"L'année 1966 tirait à sa fin. En Chine, Mao ne voulait plus la gentillesse, mais la guerre. Walt Disney était mort. Quelques étudiants s'excitaient du côté de Strasbourg, provoquant un énorme scandale. De Gaulle avait poliment demandé aux Américains de plier bagage, faisant plonger le Berry dans la déréliction. Les gens découvraient la mode anglaise, la Renault 8 Gordini, le stylo-bille et La Vache qui rit. Je regardais tout cela de très loin, comme derrière un verre voilé. J’avais consumé ma quarantième année dans le feu et le sang. J'avais tiré sur des ombres d'hommes. Il pleuvait quasiment tous les jours et les arbres accrochaient des haillons de nuages flasques dans leurs branches fluettes. Le monde, ses contours imparfaits, flottait, se reflétant dans un miroir dépoli à l’acide. Les feuilles mortes jonchaient les trottoirs, macéraient dans l'eau. Tout l'automne à la fin n'était plus qu'une tisane froide."
* * *
"Nos visages de craie. Nos visages de cendre. Sous l'œil inquisiteur de l'ampoule.

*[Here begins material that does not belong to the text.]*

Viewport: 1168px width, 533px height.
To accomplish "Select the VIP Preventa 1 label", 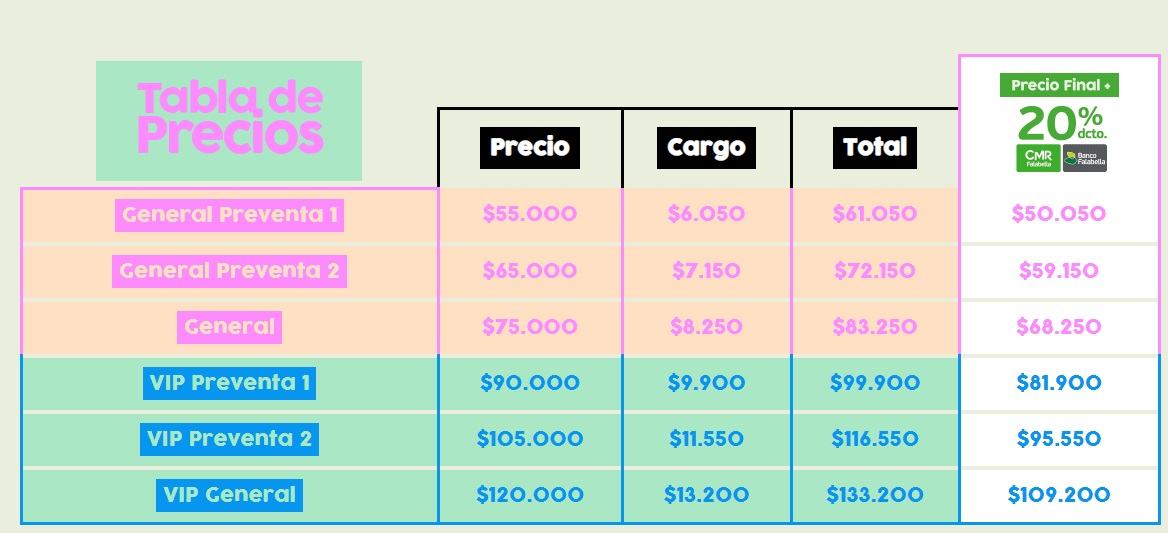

Nos âmes encagées dans ce minuscule local, trois âmes, celles d'un tueur présumé, d'un flic chevronné et de son fantôme, trois âmes se cognant contre les murs, sombre supplice, sombre peine, trois âmes perdues dans le cheminement des mots, dans les digressions trompeuses et les silences, trois âmes emmurées.
La lumière ne s'est jamais éteinte."
* * *
C'est noir, c'est fort, c'est "Avant l'aube" de Xavier Boissel. Sur fond d'enquête autour de la découverte d'un cadavre de femme sur la Petite Ceinture, l'auteur nous offre une plongée sombre et hallucinée dans la France de De Gaulle. Avec en prime de judicieuses citations qui émaillent le texte, recensées à la fin du livre (comme ci-dessus, la phrase en italique tirée du poème La Fin de l'automne de Francis Ponge, in Le Parti pris des choses).
La Petite Ceinture, août 2017 |
Merci, cela donne envie ! En plus, sur cette chère petite ceinture...
RépondreSupprimerOui ! Je vous le recommande en effet vivement, cher Matthieu.